A week before the school year started, Kristy Wall moved from Pennsylvania to Sarasota to begin teaching at Wilkinson Elementary School, a Title I school. She would teach Makerspace, engaging students to create and problem solve while being steeped in STEM education.
Teaching in a new school and a new town, Wall wanted to engage with the community and other educators, and she found an opportunity in a STEM-related Education Roundtable Talk hosted by the Education Foundation on Saturday, November 4. Each year, the Education Foundation of Sarasota County hosts these talks, which are held at its community resource center, LaunchPad4U, and which bring together teachers from across the county to learn from guest speakers, network, and grow.
This talk featured Deshjuana “Desh” Bagley, the director of the Coding Academy at State College of Florida Manatee-Sarasota and the program delivery partner for FIRST® Robotics.
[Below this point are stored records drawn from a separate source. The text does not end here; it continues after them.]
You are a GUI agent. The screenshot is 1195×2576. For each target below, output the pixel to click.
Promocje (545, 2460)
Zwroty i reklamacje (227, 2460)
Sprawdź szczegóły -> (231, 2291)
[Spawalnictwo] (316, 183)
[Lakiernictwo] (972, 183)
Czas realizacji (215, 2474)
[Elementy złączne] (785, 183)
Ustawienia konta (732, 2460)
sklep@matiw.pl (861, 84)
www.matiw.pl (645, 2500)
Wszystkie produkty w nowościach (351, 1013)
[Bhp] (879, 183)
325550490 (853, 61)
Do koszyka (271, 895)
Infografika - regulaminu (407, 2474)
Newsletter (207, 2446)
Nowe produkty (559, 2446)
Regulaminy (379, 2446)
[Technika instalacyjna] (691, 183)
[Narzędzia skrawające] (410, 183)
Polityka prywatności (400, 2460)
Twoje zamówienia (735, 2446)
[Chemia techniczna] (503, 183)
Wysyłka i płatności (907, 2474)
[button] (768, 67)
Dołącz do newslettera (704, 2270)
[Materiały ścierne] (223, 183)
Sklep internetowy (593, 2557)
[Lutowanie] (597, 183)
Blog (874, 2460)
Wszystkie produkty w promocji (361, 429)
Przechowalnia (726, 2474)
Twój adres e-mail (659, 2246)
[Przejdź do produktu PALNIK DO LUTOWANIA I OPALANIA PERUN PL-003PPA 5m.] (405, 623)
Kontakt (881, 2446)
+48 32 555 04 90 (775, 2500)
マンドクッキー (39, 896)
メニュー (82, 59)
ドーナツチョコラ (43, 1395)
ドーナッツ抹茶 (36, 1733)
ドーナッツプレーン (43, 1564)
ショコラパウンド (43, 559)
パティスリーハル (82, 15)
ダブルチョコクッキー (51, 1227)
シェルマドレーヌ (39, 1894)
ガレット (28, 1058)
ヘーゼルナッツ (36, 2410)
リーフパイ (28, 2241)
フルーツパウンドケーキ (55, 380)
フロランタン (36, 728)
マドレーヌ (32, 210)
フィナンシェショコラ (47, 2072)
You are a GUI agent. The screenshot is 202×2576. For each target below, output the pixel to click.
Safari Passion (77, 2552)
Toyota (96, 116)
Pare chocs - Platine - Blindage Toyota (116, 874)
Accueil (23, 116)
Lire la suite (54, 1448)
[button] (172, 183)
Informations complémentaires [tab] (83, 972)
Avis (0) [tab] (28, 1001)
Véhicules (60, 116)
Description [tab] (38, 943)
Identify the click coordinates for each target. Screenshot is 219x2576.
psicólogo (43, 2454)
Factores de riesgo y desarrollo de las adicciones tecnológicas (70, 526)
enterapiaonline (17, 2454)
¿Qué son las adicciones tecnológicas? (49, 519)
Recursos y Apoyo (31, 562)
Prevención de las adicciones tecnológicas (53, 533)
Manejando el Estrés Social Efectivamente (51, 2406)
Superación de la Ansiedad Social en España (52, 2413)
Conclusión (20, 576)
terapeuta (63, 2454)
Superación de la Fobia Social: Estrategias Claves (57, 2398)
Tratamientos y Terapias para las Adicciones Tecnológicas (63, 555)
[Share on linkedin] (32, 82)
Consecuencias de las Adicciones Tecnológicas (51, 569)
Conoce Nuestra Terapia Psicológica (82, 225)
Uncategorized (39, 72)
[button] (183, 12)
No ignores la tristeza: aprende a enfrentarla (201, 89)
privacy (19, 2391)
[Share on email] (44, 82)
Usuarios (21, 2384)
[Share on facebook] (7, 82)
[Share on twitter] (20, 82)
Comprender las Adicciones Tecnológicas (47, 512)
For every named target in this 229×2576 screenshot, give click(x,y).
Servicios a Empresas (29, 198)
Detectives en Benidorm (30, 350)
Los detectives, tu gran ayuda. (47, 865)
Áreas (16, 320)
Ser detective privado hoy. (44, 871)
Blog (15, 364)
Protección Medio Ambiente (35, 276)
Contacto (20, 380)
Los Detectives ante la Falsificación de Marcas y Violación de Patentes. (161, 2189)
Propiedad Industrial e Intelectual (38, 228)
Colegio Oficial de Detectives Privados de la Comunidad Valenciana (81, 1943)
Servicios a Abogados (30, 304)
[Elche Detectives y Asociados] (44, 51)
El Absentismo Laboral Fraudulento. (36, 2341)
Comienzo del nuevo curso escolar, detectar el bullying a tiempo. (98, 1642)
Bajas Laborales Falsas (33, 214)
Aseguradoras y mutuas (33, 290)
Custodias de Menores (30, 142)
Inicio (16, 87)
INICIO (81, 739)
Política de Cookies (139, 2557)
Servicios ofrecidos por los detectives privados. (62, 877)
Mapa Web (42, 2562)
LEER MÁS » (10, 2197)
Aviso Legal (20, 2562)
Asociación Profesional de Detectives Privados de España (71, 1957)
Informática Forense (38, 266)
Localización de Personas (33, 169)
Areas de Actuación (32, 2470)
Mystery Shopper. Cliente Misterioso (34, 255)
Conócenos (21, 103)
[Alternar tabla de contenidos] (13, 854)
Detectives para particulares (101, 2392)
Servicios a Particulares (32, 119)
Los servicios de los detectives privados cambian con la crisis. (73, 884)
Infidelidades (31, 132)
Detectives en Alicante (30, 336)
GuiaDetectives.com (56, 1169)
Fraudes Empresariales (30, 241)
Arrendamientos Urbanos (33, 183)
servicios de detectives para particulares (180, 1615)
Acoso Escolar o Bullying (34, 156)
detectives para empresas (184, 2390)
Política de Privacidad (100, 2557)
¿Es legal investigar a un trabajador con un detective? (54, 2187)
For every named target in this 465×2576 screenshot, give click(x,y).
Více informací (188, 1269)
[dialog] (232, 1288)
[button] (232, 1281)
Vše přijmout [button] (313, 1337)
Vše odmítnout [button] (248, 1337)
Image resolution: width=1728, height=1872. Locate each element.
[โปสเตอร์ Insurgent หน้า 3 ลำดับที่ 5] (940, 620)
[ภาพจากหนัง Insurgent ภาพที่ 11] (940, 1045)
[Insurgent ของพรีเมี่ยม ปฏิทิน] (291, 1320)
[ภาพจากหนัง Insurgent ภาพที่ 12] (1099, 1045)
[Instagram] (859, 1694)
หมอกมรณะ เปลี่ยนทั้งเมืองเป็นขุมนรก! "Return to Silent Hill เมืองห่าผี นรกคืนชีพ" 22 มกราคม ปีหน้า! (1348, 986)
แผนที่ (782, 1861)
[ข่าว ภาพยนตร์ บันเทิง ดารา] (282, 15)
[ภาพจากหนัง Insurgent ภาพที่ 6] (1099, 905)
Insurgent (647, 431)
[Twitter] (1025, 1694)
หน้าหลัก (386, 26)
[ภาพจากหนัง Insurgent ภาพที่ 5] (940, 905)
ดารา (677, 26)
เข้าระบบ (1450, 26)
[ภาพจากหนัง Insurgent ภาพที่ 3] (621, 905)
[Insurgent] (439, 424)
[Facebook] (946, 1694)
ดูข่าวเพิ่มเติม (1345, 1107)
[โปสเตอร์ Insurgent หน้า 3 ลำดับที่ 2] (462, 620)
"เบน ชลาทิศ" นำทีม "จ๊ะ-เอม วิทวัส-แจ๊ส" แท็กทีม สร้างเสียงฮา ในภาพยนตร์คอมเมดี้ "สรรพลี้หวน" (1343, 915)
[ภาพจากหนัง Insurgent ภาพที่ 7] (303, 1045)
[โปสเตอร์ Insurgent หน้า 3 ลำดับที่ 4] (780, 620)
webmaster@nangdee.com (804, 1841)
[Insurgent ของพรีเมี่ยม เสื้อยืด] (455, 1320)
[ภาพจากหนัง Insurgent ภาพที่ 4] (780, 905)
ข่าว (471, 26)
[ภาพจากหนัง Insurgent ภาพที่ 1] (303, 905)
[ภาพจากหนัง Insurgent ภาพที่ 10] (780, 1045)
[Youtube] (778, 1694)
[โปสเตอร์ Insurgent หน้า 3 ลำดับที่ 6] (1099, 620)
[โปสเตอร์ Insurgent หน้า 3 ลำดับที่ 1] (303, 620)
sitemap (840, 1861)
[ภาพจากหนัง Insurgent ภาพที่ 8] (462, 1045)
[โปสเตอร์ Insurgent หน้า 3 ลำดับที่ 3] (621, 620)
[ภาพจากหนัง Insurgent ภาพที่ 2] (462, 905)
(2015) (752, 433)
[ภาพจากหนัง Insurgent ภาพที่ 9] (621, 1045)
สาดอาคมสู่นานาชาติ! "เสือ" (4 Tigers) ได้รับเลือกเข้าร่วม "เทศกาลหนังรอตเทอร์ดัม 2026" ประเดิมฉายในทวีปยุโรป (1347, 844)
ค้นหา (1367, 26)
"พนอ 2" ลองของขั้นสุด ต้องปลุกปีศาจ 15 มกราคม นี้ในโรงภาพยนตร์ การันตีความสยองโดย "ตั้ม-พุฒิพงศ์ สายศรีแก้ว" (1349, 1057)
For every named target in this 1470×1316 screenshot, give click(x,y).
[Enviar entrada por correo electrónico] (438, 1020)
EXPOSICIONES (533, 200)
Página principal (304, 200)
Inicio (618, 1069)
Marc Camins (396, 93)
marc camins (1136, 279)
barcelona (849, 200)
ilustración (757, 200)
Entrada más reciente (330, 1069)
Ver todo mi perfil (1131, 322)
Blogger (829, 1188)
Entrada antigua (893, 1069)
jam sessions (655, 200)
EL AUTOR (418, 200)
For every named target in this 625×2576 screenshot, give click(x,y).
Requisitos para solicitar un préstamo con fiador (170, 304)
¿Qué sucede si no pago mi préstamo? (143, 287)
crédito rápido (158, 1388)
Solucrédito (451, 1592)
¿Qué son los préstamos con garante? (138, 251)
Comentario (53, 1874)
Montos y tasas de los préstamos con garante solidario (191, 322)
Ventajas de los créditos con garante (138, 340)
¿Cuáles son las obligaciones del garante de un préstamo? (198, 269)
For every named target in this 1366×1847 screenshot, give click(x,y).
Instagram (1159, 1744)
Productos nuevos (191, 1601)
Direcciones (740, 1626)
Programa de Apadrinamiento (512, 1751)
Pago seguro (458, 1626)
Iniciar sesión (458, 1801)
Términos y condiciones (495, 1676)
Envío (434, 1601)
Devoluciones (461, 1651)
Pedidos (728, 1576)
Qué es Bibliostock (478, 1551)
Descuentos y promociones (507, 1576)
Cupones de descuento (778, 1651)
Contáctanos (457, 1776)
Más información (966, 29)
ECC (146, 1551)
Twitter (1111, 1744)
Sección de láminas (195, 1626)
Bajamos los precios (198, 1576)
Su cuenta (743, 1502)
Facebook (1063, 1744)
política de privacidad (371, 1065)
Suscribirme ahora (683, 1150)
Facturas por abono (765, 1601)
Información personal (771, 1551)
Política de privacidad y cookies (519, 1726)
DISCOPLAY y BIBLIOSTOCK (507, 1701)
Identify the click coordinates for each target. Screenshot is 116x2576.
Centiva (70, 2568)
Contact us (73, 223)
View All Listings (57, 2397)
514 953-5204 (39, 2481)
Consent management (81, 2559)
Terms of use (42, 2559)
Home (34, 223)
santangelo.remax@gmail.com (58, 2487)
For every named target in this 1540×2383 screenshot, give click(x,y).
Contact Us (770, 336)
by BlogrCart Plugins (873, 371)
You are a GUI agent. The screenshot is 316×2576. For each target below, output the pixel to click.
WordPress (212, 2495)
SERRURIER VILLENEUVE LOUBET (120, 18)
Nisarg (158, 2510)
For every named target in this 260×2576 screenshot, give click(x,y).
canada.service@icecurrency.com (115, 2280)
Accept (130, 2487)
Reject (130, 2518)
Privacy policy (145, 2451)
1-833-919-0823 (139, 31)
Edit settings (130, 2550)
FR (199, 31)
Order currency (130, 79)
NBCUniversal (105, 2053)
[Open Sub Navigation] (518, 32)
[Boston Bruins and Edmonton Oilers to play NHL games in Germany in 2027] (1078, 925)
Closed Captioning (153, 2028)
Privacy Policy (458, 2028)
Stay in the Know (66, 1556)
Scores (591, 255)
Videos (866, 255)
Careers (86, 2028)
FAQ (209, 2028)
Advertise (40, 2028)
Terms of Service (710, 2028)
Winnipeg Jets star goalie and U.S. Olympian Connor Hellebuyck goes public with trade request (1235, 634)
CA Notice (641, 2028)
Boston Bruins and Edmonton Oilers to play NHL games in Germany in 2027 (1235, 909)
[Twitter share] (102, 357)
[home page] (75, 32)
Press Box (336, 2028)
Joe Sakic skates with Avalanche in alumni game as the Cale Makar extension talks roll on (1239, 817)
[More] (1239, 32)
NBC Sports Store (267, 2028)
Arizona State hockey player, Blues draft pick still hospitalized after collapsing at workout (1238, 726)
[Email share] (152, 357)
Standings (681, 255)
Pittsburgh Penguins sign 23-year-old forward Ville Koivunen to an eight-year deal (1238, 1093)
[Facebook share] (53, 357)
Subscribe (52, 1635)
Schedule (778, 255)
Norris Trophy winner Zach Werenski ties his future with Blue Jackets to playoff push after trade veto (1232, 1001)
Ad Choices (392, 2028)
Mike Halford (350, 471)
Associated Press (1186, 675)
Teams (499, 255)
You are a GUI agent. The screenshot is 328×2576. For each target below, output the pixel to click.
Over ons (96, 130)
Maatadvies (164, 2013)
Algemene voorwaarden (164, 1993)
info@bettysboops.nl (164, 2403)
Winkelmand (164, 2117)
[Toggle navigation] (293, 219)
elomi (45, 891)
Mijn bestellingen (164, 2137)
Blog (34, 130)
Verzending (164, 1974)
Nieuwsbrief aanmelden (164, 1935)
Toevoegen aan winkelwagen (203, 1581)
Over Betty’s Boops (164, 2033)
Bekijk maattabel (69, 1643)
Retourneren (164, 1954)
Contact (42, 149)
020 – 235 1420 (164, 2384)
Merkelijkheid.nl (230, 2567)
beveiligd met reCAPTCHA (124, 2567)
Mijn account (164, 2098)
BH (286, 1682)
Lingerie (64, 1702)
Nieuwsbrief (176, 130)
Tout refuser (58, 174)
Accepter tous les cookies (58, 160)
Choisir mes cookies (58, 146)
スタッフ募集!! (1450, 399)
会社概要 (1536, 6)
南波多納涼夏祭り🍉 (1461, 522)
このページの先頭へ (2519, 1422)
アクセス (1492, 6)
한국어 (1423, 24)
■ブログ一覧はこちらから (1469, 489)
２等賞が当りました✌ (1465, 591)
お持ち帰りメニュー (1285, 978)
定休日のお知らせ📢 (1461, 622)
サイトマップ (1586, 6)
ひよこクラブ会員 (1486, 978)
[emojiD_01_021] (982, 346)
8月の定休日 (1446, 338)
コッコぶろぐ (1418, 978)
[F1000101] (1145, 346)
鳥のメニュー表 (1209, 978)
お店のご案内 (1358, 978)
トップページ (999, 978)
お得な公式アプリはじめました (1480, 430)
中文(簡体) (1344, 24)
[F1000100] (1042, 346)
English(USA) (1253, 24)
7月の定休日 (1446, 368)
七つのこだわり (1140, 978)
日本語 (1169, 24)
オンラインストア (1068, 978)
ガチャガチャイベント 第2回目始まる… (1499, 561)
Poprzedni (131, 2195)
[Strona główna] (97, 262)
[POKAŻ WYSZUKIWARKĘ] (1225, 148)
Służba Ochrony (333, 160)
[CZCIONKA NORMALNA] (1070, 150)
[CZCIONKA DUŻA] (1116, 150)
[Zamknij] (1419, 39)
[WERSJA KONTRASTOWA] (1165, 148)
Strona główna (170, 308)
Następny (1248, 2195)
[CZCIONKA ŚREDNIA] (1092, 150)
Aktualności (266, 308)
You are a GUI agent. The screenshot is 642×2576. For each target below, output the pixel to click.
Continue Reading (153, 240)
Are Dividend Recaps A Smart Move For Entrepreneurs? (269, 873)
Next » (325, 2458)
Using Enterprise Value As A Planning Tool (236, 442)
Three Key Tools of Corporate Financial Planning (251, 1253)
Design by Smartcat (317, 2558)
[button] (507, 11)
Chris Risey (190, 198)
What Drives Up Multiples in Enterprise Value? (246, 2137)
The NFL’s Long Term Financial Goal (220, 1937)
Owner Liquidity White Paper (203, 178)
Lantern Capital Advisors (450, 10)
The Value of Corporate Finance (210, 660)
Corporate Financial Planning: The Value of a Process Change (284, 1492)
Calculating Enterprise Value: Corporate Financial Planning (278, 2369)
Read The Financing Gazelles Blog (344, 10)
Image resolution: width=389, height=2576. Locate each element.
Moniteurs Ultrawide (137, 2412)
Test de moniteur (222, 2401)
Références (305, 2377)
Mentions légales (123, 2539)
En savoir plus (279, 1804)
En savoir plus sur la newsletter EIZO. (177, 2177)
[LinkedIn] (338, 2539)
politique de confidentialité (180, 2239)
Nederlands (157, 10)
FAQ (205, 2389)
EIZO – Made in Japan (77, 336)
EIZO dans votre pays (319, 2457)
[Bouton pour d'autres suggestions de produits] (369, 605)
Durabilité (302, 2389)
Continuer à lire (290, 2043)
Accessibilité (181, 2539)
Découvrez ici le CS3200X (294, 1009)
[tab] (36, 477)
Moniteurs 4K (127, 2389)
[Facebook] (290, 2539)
She discussed her role and her work and then shared ways that teachers can incorporate STEM into classroom instruction. She also shared ways that teachers can get involved with State College of Florida over the summer to engage students in STEM or to get more training.
Throughout the talk, the17 teachers in attendance shared and collaborated. They participated in hands-on learning and worked in smaller breakout groups, gaining practical strategies for fueling a love of STEM in the classroom.
“It’s rare to find professional development where every activity felt beneficial,” Wall said. She learned about curriculum created by developers of the video game Minecraft to engage students in STEM. Even an activity about creating paper circuits, something Wall has done frequently, included a new twist, one that she plans to employ in the classroom. “Everything,” Wall reiterated, “was worthwhile.”
Each teacher attending the talk received a $50 stipend for participating. And one lucky teacher—Kristy Wall!—won a $250 mini teacher grant. The grant couldn’t have come at a better time, as she’s setting up her new makerspace.
With the grant, she bought circuits, LED lights, and other materials so that all 400 students she teaches could design and build their own circuit bug and take it home with them. The kids loved creating these bugs, and Wall was so glad they could take home a small symbol of the joy of creating—and applying STEM education.